Digital resilience: what recent web outages reveal about systemic risk

In November 2025, large sections of the internet went dark, and not for the first time. Cloudflare’s outage on November 18 was the latest in a series of cloud and infrastructure disruptions affecting major providers, including Amazon Web Services and Microsoft Azure.

While each event may have been short-lived, together they highlight a potential vulnerability in how modern businesses depend on a concentrated digital backbone.

Concentration risk: the trend behind the headlines

Cloudflare suffered a cascading outage that prevented access to platforms including X and ChatGPT, e-commerce giants, financial services, and even public-sector portals. Ironically, popular outage tracker Downdetector was itself 'down'. Cloudflare’s analysis found the issue was caused by a configuration bug rather than a cyberattack and was resolved within hours.

Beyond the incident itself, the outage showed the risk of concentration. When one vendor supports security, DNS, CDN, and edge compute for so much of the internet, a single software issue can ripple across multiple regulated sectors. This is not a Cloudflare problem. It’s a systemic one. 

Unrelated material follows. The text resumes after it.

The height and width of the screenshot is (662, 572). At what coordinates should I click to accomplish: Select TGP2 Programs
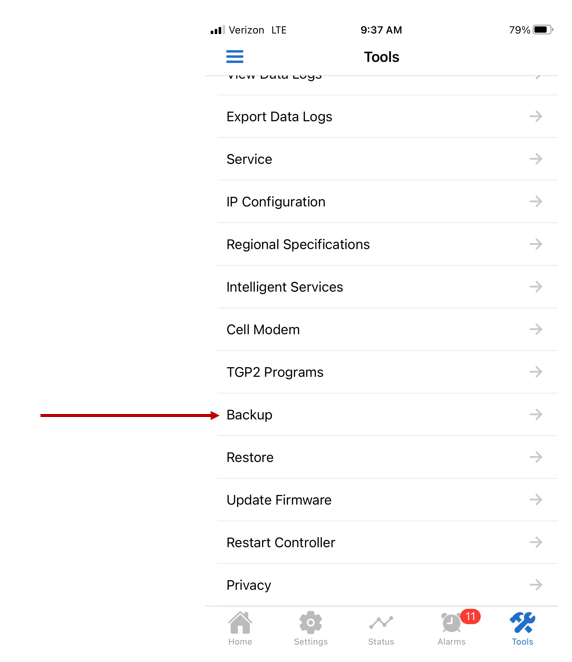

The rise of cloud-native business models has accelerated this concentration. Firms have consolidated around a small number of providers because they offer speed, global reach, and security at scale. When one of these shared platforms falters, the impact is amplified across markets, supply chains, and even countries.

Cloud, CDN, and edge networks now form the connective tissue of the digital economy. Each link in that chain carries operational, financial, and compliance implications for firms that rely on it. Incidents like this test the strength of third-party oversight, the adequacy of resilience plans, and the credibility of board-level governance. Regulatory frameworks such as the Digital Operational Resilience Act (DORA) and the UK’s Operational Resilience regime make it clear: firms must demonstrate the resilience of their critical suppliers, not assume it.

What to focus on now

After any disruption, companies work to stabilise systems, restore critical services, and communicate with customers and stakeholders. These early decisions matter. Effective recovery relies on clear communication, rehearsed playbooks, and the confidence to act quickly when the root cause sits outside the firm’s direct control.

Once the initial storm has passed, attention then turns to reducing dependency risk and strengthening operational resilience across three priorities:

1. Map third-party dependencies: Standard vendor assessments and SLAs rarely show the full picture. Use dependency mapping to identify where single points of failure sit across your digital ecosystem — including sub-vendors of major cloud and content delivery providers.
2. Diversify architectures: Multi-cloud or multi-CDN strategies can limit concentration risk, but they must be managed carefully. Work with compliance and security teams to balance resilience with regulatory and data protection obligations.
3. Engage regulators early: Regulators increasingly expect collaboration, not compliance alone. Sharing insights and testing scenarios with supervisory bodies helps shape more practical standards — and reduces the risk of surprises when incidents occur.

The recent wave of outages has shown that digital resilience is both an IT concern and a governance issue. As dependency on shared infrastructure deepens, the question isn’t whether another disruption will happen, but how prepared firms will be when it does.